▶ What you need to do
Please restate word for word each line from the one containing "Viewport: 812px width, 526px height." to the last line of the records below, and drop the pictures.

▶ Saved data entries
_ _ _ _ _
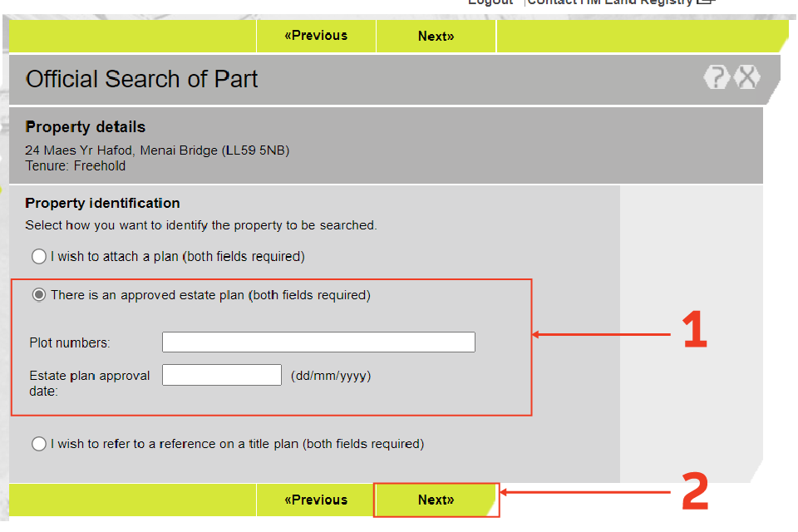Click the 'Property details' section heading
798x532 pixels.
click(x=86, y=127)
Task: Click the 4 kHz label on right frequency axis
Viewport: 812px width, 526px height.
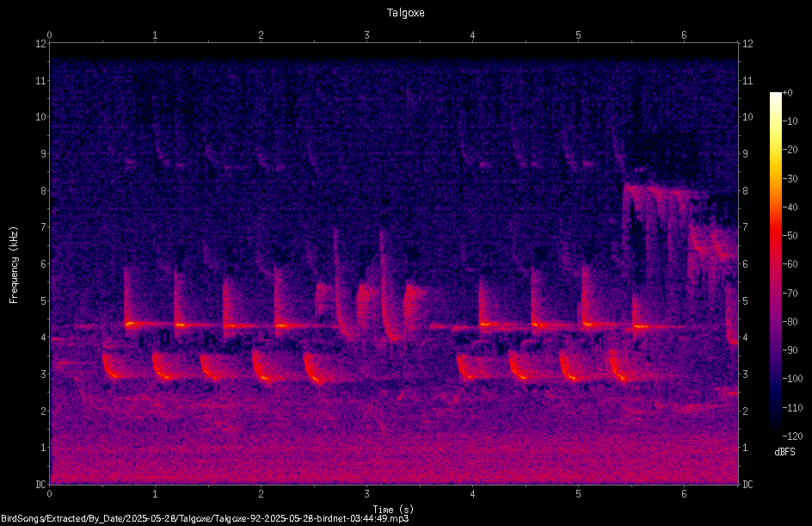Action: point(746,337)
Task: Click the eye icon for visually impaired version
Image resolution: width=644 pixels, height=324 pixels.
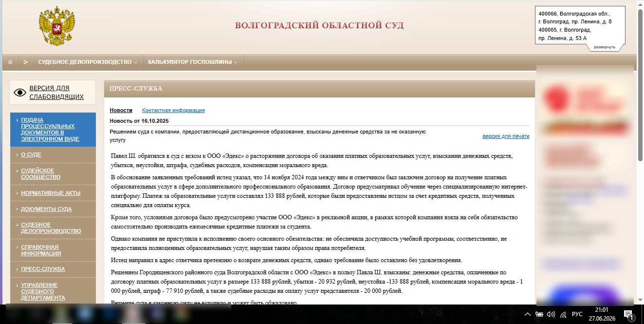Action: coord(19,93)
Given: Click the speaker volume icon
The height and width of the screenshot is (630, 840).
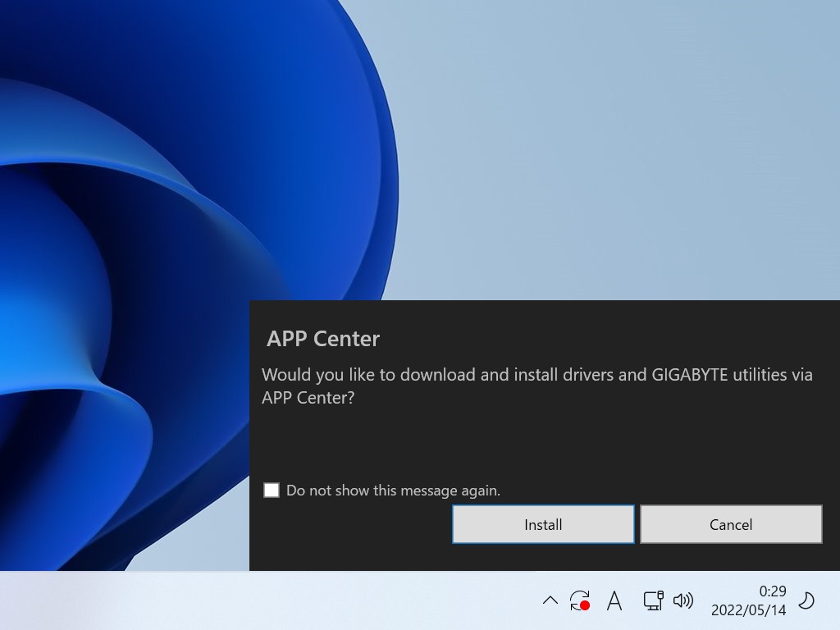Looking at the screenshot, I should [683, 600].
_ _ _ _ _
▶ Result for this exercise
Viewport: 812px width, 526px height.
Action: point(746,337)
Task: Click the eye icon for visually impaired version
Image resolution: width=644 pixels, height=324 pixels.
Action: coord(19,93)
Given: Click the speaker volume icon
The height and width of the screenshot is (630, 840).
Looking at the screenshot, I should [683, 600].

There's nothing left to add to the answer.